▶ SELECTION

---

Report Outline
The System's Challenges
Marxist Applications
Changing Conditions
Special Focus
The System's Challenges
Interdependence of the World Economy
Interdependence is the catchword for today's global economy. Newly industrialized countries such as Taiwan and South Korea are nibbling away at the industrial prominence of the United States, Western Europe and Japan. These established industrialized giants are vulnerable to outside pressures, as they discovered in the 1970s when oil-rich nations, mostly in the Middle East, banded together to control the production and price of oil. Many of the less-developed nations of the Third World rely heavily on the industrialized world for investment and financial aid to fuel their own development.

---

▶ ITEMS
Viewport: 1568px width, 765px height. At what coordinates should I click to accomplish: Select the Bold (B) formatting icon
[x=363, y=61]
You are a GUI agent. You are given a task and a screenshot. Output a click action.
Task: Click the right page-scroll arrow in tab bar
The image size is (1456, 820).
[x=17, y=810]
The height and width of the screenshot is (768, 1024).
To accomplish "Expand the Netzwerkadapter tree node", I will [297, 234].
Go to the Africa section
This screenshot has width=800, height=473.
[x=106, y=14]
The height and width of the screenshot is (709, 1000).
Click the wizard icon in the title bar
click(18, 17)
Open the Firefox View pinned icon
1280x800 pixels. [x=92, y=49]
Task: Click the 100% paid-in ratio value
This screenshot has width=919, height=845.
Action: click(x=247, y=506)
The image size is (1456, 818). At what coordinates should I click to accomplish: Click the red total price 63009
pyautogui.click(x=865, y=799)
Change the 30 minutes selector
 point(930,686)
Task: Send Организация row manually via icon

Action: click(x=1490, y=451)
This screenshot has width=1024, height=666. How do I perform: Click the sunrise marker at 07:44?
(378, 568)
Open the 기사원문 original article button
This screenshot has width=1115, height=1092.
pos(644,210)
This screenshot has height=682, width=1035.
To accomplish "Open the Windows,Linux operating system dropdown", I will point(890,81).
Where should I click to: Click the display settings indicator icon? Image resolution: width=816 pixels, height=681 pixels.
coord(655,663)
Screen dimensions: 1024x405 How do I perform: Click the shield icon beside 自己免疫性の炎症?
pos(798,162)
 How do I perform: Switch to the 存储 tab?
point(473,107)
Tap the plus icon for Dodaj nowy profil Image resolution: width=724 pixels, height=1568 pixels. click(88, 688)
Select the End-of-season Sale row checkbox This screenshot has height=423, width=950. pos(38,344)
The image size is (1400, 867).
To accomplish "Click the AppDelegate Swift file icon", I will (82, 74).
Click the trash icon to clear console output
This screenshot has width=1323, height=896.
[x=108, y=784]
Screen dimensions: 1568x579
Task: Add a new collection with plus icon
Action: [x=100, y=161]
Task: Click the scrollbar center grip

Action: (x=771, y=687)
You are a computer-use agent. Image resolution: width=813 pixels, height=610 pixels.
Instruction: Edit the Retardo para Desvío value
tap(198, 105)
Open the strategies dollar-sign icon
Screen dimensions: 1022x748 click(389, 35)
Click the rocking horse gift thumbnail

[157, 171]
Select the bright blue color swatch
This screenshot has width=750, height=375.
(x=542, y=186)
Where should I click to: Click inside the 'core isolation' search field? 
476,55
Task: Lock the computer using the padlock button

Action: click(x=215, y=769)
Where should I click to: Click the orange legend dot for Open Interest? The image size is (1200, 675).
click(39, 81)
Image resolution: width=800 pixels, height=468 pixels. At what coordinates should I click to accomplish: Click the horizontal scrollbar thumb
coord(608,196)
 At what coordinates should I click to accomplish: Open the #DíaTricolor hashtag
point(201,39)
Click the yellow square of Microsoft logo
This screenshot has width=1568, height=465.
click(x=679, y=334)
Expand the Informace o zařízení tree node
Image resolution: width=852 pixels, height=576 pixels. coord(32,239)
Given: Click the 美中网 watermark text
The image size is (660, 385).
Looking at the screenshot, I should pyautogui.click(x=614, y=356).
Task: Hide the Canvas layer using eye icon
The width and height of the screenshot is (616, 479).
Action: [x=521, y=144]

---

▶ TO DO
a: Which two newly industrialized countries does the report on the world economy name?
b: Pick up the report on world economic interdependence after its final sentence and carry it on.

▶ RESULTS IN ORDER
a: Taiwan and South Korea.

b:
Within the context of this increasingly interdependent global economy, the communist countries occupy a special place. The centrally planned economies of the Soviet Union and its allies in Eastern Europe as well as Soviet-supported Third World countries such as Cuba and Vietnam participate to a far lesser degree in the world economy. This is due in part to the Soviet abundance of oil and other natural resources, in part to the Soviet policy of trying to maintain economic self-sufficiency within its own borders and the continued dependence of its satellites. As a result these economies have suffered less directly from the recurrent recessions and oil shocks that have buffeted the capitalist, or market, economies in recent years. But the communist economies have also benefited less from the stimulus offered by expanding world trade.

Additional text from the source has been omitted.